Text passage:
########################################

Re: Heuristics for number theory?



"Stephen White"
> Hello,
>
> It seems that there is a horrific dearth of manageable heuristics
> for number theory. People have always told me it is supposed to be a
> very elegant and beautiful branch of mathematics, but I find it to be
> ugly, indeed hideous. In a good branch of mathematics, you'll find
> yourself guessing ahead of the book at the general idea of a proof; not
> so in number theory, where the proof will just pull things out of a hat
> out of nowhere. You read a proof and you're left scratching your head
> and saying "ok, who on earth just arbitrarily decided to consider (some
> huge, ugly, complicated auxiliary function)?" It isn't _natural_, it's
> forced, and there is no *understanding* (ok, I can (very
> painstakingly) verify line by line the proof of pi's irrationality, but
> it sheds absolutely zero insight into the matter).

########################################

Records supplied:
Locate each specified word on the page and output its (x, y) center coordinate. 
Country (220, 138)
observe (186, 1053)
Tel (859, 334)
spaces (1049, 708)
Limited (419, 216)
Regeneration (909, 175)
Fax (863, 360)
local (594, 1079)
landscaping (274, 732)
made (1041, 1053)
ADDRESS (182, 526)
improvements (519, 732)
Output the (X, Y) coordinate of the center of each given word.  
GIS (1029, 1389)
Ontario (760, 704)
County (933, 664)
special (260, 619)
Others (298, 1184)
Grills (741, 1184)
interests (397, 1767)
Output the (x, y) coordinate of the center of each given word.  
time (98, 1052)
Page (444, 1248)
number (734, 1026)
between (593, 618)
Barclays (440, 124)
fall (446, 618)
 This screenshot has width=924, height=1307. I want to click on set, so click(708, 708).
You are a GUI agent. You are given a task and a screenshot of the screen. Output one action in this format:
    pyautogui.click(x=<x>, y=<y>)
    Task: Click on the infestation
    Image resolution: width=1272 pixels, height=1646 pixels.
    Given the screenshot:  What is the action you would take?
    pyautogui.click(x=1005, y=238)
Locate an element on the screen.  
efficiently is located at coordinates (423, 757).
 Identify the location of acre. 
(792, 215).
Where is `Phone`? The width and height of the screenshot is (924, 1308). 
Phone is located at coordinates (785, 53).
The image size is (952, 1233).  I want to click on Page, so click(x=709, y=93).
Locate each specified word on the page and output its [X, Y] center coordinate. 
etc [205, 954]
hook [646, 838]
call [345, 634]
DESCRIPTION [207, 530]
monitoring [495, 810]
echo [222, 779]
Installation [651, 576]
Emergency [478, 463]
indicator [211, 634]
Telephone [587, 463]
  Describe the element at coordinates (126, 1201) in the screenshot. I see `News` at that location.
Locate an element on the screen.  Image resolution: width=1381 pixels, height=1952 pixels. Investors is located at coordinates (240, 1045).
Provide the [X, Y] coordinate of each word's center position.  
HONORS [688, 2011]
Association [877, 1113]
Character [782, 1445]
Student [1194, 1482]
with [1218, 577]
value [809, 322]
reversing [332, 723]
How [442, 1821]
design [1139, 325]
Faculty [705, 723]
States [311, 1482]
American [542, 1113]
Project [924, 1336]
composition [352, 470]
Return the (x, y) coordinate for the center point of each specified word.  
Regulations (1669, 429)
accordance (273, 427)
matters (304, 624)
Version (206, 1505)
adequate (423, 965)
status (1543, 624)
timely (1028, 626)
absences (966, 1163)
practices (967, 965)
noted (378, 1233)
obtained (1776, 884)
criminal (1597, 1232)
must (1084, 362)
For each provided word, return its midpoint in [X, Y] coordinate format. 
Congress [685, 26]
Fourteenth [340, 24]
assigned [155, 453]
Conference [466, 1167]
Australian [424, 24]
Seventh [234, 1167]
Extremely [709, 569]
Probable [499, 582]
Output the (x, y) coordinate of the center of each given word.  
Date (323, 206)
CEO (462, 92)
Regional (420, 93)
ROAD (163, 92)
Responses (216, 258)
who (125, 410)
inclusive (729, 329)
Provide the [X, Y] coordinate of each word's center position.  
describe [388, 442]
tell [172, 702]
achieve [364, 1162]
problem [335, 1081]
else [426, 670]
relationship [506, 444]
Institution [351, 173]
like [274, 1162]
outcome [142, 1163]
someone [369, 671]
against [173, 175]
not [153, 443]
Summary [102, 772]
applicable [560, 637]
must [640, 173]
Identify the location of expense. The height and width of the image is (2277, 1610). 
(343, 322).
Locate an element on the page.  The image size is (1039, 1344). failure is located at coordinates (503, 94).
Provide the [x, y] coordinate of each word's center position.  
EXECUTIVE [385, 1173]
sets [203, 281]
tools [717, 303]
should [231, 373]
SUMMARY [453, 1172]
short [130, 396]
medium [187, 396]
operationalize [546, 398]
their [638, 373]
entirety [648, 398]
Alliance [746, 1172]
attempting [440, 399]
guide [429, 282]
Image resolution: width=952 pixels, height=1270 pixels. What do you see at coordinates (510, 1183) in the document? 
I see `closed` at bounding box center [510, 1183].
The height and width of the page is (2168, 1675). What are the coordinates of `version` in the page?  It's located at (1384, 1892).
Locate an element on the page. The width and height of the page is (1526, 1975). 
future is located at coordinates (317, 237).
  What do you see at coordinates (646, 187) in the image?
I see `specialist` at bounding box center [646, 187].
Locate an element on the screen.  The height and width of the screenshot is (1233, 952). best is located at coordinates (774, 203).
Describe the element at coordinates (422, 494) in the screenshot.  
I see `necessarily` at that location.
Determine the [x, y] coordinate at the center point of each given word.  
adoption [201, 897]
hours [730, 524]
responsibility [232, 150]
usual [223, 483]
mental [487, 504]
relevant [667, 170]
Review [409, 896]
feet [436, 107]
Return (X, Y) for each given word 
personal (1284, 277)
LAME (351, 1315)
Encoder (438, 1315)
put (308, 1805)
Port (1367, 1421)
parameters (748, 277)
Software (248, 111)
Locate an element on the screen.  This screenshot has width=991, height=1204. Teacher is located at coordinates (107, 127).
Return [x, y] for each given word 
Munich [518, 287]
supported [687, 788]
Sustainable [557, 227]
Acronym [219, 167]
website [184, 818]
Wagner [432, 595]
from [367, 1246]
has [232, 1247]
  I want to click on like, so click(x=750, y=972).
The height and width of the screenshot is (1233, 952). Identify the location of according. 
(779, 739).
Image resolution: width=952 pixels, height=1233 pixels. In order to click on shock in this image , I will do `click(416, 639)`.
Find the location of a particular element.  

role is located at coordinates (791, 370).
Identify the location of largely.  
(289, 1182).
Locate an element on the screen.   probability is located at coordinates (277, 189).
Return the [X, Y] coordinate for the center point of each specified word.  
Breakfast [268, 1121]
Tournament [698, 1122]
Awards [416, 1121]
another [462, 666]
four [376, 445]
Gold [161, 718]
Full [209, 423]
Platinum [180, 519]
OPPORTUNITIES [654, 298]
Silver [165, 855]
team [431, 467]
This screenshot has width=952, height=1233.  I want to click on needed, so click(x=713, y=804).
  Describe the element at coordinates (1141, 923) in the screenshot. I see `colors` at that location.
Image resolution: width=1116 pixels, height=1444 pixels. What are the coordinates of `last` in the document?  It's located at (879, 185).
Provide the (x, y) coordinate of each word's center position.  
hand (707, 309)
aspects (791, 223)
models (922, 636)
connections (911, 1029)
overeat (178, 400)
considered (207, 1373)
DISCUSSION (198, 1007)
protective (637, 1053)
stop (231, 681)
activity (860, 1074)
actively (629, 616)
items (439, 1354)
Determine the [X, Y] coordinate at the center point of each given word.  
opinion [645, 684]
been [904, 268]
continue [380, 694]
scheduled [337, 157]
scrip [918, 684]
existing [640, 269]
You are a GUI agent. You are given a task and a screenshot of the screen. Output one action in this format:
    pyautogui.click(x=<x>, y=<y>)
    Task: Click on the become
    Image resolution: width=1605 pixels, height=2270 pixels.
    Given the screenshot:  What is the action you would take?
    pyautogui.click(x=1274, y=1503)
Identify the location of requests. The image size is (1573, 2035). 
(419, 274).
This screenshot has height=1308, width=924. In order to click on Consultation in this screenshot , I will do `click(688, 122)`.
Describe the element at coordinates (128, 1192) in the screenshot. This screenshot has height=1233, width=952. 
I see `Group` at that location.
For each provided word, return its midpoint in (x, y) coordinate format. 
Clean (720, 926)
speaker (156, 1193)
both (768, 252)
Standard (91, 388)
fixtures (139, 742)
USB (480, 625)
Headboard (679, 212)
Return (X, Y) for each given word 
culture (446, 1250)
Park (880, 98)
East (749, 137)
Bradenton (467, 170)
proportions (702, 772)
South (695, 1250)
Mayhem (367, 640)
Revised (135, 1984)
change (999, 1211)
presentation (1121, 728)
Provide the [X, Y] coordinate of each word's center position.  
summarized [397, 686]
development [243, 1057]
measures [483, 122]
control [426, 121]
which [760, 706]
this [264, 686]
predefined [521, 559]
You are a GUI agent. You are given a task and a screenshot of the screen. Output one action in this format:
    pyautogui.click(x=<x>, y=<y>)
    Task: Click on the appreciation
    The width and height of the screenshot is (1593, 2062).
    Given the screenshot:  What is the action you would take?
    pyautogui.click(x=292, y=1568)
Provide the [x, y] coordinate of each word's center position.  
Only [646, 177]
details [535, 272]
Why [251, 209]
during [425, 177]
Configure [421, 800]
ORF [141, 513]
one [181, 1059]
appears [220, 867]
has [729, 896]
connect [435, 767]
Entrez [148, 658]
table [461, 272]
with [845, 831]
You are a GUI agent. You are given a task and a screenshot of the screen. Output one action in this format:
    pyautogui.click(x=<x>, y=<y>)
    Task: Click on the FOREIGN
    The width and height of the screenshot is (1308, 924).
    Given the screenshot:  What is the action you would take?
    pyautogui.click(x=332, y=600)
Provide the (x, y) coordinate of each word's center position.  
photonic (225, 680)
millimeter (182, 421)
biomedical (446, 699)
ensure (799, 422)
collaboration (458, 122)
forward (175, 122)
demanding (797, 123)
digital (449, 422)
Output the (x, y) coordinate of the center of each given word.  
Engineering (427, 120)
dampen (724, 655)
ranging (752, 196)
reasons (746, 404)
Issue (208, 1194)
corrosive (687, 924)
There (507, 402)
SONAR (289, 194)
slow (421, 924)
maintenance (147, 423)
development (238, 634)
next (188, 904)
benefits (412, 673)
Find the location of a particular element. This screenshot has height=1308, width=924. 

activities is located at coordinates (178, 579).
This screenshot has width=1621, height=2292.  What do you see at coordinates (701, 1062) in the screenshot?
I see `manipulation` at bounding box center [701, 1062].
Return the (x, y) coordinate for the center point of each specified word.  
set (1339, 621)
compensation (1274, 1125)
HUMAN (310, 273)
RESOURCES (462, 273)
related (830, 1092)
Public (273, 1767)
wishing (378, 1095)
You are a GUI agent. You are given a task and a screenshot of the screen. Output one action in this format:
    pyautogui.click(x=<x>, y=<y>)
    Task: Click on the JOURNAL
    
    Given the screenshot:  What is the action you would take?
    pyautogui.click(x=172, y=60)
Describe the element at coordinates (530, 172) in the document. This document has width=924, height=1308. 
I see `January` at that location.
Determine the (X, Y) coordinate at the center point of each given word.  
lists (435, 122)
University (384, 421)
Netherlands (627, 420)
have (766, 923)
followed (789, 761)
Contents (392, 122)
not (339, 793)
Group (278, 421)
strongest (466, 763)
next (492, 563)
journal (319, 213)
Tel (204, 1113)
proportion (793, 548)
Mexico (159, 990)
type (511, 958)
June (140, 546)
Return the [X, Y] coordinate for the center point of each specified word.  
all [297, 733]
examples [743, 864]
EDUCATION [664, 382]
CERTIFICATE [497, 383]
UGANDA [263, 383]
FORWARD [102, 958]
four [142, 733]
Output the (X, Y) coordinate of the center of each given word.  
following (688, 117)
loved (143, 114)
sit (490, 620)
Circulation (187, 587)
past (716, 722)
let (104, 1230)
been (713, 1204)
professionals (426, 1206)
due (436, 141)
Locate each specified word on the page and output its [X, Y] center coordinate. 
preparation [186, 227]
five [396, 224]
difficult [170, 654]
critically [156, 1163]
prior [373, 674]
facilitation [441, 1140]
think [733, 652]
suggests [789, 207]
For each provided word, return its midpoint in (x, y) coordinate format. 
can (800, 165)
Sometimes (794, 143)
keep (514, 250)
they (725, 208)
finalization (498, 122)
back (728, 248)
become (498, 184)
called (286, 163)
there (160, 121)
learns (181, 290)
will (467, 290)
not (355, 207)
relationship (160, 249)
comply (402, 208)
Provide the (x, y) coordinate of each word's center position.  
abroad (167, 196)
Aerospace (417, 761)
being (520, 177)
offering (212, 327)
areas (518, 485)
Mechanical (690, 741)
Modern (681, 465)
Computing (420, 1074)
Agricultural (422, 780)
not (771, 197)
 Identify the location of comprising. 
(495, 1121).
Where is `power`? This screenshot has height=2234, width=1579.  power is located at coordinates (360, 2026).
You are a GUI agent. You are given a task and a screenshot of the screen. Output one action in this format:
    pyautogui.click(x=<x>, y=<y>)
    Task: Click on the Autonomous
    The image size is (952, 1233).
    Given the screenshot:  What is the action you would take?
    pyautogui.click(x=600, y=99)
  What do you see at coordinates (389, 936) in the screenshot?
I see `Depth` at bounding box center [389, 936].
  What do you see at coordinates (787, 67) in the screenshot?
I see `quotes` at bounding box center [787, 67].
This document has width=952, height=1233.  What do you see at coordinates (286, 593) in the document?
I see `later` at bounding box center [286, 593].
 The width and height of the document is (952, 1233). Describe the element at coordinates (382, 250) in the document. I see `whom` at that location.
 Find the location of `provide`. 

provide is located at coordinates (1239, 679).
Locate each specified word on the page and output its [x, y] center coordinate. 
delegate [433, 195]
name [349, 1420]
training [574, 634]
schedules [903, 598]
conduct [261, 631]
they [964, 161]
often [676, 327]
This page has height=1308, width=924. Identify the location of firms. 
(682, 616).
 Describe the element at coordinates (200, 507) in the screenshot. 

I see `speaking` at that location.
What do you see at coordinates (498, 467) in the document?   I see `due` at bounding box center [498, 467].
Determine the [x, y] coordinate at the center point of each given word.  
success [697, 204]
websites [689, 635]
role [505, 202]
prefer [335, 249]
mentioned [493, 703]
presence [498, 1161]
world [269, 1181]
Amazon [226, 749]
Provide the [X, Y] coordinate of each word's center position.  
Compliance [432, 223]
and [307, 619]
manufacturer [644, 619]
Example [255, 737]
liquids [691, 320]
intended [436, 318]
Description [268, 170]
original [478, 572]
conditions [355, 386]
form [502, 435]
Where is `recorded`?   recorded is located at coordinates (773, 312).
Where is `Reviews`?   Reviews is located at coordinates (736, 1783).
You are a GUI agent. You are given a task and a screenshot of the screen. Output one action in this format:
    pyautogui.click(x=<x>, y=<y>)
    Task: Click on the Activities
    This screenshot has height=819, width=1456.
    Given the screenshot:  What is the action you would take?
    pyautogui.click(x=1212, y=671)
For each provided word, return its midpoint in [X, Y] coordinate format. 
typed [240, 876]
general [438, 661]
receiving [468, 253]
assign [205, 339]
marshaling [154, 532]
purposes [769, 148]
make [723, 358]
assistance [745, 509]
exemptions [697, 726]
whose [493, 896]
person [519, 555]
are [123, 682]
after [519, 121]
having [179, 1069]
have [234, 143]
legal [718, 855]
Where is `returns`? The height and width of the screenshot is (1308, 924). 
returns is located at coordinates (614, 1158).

########################################

Work to do:
1 – Decide whether each statement agrees with the post on heuristics for number theory: (a) the writer finds number theory elegant and beautiful; (b) the writer says they can check the proof of pi's irrationality line by line; (c) the writer describes number theory proofs as natural. Answer yes or no for each and quote the deciding words.
2 – Carry on the post on heuristics for number theory, starting after its last sentence.
The records were drawn from a different source than the text.

Outputs in order:
1 –
(a) No: "ugly, indeed hideous"
(b) Yes: "verify line by line the proof of pi's irrationality"
(c) No: "It isn't _natural_, it's"

2 –
What was the content of your course? Proving that pi is irrational
is rather untypical in a first course in NT. What else went on?
And was this course intended for math majors only, or did it
aim at students of information technology? That would have
an influence on the instructor's choice of problems, I expect.
LH

> People say some of
> the stuff becomes more digestable when you look at it from some higher
> algebraic / complex analysis / analytic number theory viewpoint.....
> so why bother with an elementary number theory class at all? I feel
> I've gained virtually nothing from this class, and the problems have
> been more frustrating than all my other classes combined.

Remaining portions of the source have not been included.